SET EXERCISE A =>
From the nun passage, print the words between "I was thinking" and "soon be dinner.", inclusive.
SET EXERCISE B =>
In the nun passage, where does the nun finally go with her box?

READING TEXT =>
┄┄┄┄┄┄┄┄┄┄
I was thinking about this game today because when I stepped out onto the street this afternoon, I again crossed paths with an elderly, full-dress nun (Carmelite, I think), carrying the same mysterious card board box with holes punched in it as yesterday. When I saw her the day before, she seemed to be coming from the market, so I imagined that, in the best case scenario, the box contained chicks who would lead long happy lives supplying fresh eggs for the sisters, and in the worst, that it held the rabbit that would soon be dinner.

But today, there she was again, tottering her way down the street with her air-conditioned box. What could it contain? I had no choice but to follow her. We passed the newsstand. She did not, mercifully, go to the market. We turned left, past the paper store with the Christmases, past the new Gallegan restaurant, past the lighting supply store. She was moving very slowly, so it was hard to keep my distance. And when she stopped, it was so sudden that I almost ran into her. Where was she going? Of course: the vet's. She went in, and I decided it best not to follow since 1) the office was very small and 2) I might be forced to fall down dead. As a result, I never got to see what was in the box, what pet it is that nuns get to keep.
┄┄┄┄┄┄┄┄┄┄
Text and element pointing records:

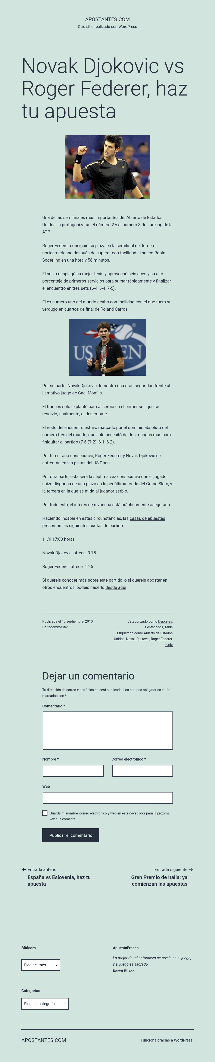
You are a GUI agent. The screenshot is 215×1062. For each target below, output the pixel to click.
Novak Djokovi (80, 385)
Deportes (165, 621)
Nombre (50, 759)
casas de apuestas (147, 518)
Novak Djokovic (137, 639)
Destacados (154, 627)
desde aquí (115, 587)
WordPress (183, 1040)
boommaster (58, 627)
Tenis (169, 627)
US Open (101, 462)
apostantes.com (107, 19)
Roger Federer (55, 245)
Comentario (53, 706)
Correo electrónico (129, 759)
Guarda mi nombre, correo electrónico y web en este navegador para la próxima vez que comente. (109, 816)
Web (46, 786)
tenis (169, 645)
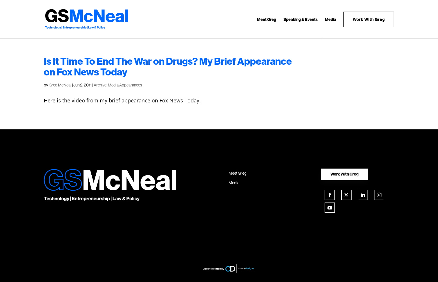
┄┄┄┄┄┄┄┄┄┄
WRITTEN RESPONSE A =>
I was thinking about this game today because when I stepped out onto the street this afternoon, I again crossed paths with an elderly, full-dress nun (Carmelite, I think), carrying the same mysterious card board box with holes punched in it as yesterday. When I saw her the day before, she seemed to be coming from the market, so I imagined that, in the best case scenario, the box contained chicks who would lead long happy lives supplying fresh eggs for the sisters, and in the worst, that it held the rabbit that would soon be dinner.

WRITTEN RESPONSE B =>
She goes to the vet's.